───── Excerpted records

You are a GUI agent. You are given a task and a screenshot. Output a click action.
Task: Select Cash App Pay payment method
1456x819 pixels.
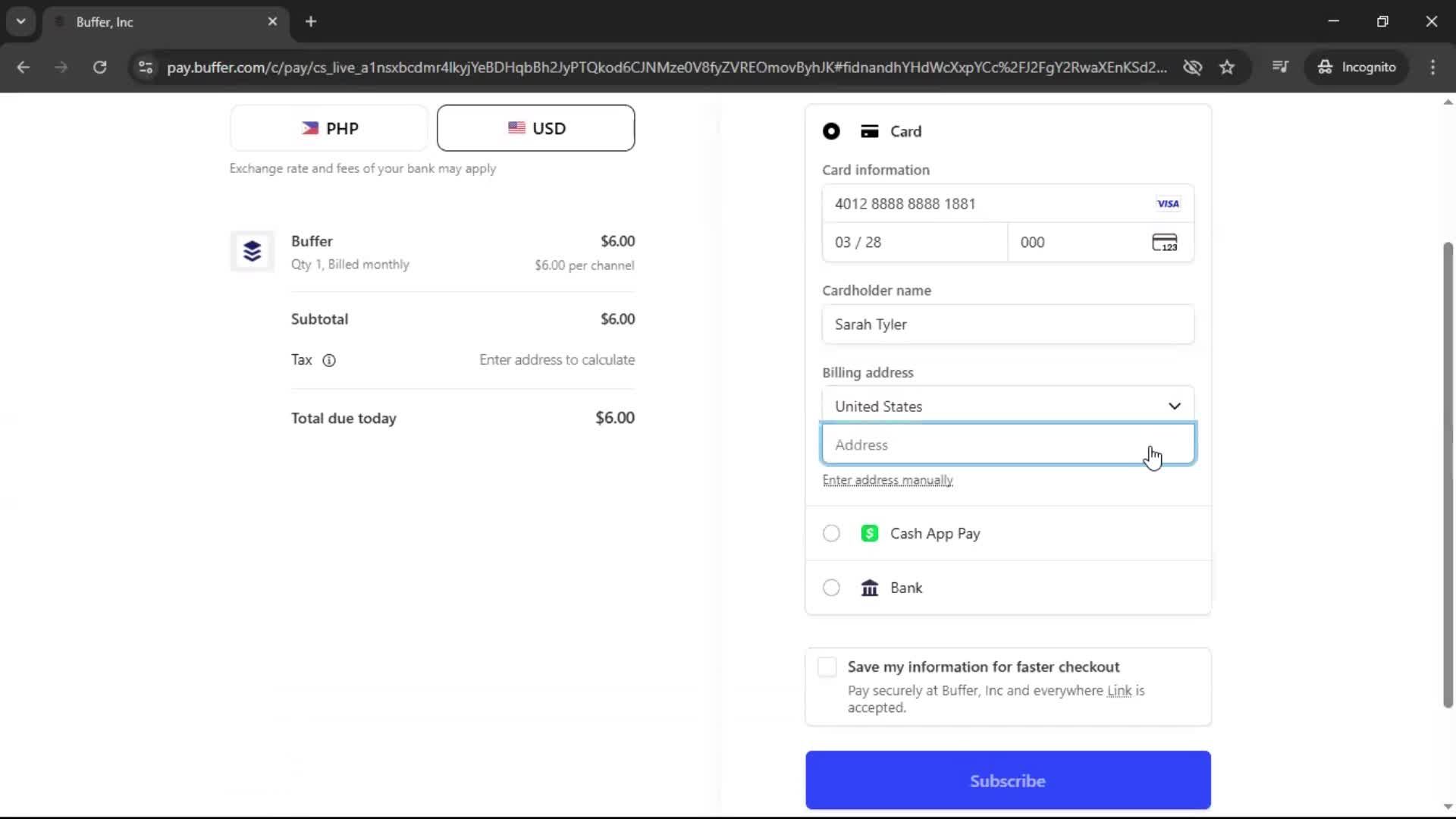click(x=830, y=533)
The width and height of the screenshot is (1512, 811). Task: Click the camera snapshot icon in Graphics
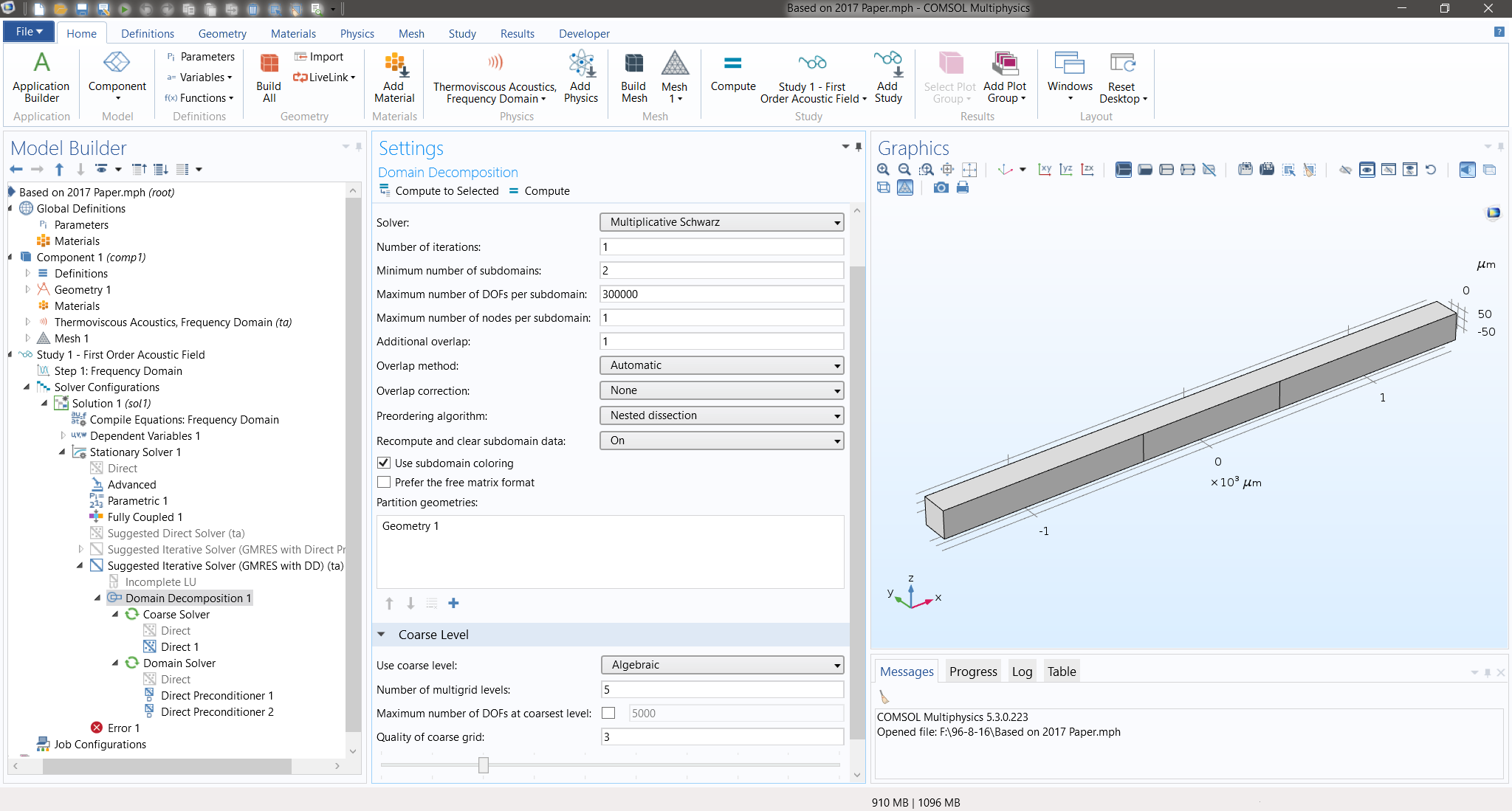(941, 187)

──────────

# Task prompt
Set down the material word for word, and drop every picture from it.

# Answer
You are a GUI agent. You are given a task and a screenshot. Output a click action.
Task: Select Cash App Pay payment method
1456x819 pixels.
click(x=830, y=533)
The width and height of the screenshot is (1512, 811). Task: Click the camera snapshot icon in Graphics
(941, 187)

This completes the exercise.